(Recorded data)
________________________________________
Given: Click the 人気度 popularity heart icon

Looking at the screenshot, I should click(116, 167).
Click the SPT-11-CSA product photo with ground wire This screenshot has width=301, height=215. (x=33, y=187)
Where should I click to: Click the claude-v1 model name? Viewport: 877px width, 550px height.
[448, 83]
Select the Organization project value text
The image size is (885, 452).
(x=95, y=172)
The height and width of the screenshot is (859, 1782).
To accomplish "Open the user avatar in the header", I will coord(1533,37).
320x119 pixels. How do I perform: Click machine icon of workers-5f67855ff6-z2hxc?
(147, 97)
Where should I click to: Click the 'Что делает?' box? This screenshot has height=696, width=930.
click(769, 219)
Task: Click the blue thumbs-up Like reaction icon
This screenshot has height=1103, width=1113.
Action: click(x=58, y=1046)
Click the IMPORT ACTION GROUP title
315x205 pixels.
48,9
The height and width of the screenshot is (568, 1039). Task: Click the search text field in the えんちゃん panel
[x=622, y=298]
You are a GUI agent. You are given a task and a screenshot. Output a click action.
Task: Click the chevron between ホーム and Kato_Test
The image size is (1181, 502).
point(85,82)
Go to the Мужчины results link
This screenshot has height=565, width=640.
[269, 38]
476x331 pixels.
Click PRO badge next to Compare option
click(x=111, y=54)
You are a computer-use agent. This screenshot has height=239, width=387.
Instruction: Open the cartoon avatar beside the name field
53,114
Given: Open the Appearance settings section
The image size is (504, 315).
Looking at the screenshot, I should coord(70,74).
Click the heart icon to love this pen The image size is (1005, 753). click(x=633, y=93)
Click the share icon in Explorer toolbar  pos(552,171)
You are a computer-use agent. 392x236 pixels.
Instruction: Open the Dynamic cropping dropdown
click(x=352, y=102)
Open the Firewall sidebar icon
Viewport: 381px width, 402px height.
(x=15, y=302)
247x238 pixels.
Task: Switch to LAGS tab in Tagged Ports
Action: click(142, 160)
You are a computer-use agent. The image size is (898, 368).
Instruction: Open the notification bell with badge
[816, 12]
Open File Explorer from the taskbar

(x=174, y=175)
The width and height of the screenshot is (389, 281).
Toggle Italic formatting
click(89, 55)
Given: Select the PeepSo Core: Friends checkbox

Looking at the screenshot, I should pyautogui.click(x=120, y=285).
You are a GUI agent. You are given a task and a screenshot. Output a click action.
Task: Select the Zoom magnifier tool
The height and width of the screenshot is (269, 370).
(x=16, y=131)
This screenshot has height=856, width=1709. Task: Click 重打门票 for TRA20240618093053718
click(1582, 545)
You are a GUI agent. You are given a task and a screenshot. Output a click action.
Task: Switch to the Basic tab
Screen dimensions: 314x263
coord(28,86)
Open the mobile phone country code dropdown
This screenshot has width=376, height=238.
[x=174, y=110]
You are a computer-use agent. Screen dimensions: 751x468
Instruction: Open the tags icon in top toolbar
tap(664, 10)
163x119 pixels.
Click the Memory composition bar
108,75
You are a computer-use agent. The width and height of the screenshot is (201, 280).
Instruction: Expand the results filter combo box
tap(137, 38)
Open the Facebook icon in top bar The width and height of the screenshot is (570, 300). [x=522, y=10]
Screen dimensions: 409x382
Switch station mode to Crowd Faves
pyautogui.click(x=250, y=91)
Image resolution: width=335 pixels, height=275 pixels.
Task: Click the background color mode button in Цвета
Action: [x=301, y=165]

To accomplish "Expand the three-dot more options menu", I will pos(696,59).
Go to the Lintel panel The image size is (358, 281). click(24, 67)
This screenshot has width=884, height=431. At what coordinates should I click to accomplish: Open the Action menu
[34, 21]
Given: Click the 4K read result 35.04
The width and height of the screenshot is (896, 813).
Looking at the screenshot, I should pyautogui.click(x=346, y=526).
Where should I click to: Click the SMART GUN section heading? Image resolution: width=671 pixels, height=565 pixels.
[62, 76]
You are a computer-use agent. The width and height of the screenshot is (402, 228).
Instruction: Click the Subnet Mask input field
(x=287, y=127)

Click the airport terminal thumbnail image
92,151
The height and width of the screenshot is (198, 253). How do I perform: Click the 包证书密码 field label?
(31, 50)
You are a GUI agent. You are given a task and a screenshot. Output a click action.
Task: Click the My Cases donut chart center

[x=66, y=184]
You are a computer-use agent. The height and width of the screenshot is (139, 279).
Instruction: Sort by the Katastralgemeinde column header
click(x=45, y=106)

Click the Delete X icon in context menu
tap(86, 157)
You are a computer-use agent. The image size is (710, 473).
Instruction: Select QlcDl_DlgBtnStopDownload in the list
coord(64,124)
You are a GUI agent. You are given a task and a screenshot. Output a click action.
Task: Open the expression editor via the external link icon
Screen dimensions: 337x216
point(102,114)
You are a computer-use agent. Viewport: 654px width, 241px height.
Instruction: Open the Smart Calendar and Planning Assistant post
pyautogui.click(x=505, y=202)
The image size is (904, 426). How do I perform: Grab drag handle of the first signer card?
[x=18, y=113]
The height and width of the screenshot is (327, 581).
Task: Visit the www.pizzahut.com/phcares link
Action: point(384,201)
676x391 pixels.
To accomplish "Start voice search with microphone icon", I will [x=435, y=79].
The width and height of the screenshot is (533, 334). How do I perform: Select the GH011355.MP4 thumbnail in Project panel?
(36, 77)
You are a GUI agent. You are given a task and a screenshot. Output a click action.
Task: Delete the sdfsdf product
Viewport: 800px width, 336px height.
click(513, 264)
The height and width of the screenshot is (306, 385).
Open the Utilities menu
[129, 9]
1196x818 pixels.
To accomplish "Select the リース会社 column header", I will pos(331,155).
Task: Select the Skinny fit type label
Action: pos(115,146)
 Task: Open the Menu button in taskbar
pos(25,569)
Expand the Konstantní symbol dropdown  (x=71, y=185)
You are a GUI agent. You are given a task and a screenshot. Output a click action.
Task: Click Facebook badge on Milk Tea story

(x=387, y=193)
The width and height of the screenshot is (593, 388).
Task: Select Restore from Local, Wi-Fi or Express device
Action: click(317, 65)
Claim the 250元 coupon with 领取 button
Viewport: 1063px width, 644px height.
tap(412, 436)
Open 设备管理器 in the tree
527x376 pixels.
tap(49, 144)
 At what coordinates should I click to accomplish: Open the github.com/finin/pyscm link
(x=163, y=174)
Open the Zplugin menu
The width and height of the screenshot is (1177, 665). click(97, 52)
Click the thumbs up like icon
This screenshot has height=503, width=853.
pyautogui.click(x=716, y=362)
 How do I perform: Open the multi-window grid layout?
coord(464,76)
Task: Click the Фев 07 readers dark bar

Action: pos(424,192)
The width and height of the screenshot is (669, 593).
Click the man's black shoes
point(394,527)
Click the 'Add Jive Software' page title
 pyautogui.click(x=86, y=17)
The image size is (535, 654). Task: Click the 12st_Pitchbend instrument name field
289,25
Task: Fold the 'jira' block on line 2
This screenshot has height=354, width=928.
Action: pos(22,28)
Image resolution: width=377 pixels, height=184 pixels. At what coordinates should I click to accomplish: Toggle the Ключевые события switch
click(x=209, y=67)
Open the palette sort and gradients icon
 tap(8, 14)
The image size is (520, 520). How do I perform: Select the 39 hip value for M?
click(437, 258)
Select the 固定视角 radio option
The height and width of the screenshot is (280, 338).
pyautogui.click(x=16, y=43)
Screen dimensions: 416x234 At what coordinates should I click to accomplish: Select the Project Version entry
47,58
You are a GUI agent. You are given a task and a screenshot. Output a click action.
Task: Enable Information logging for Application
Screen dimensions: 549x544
________________________________________
- Work task: Among the entries above, identify all lines with "computer" and copy them.

- Reply:
You are a computer-use agent. This screenshot has height=239, width=387.
You are a computer-use agent. 392x236 pixels.
You are a computer-use agent. The image size is (898, 368).
You are a computer-use agent. Screen dimensions: 751x468
You are a computer-use agent. The width and height of the screenshot is (201, 280).
You are a computer-use agent. The width and height of the screenshot is (402, 228).
You are a computer-use agent. The height and width of the screenshot is (139, 279).
You are a computer-use agent. The image size is (710, 473).
You are a computer-use agent. Viewport: 654px width, 241px height.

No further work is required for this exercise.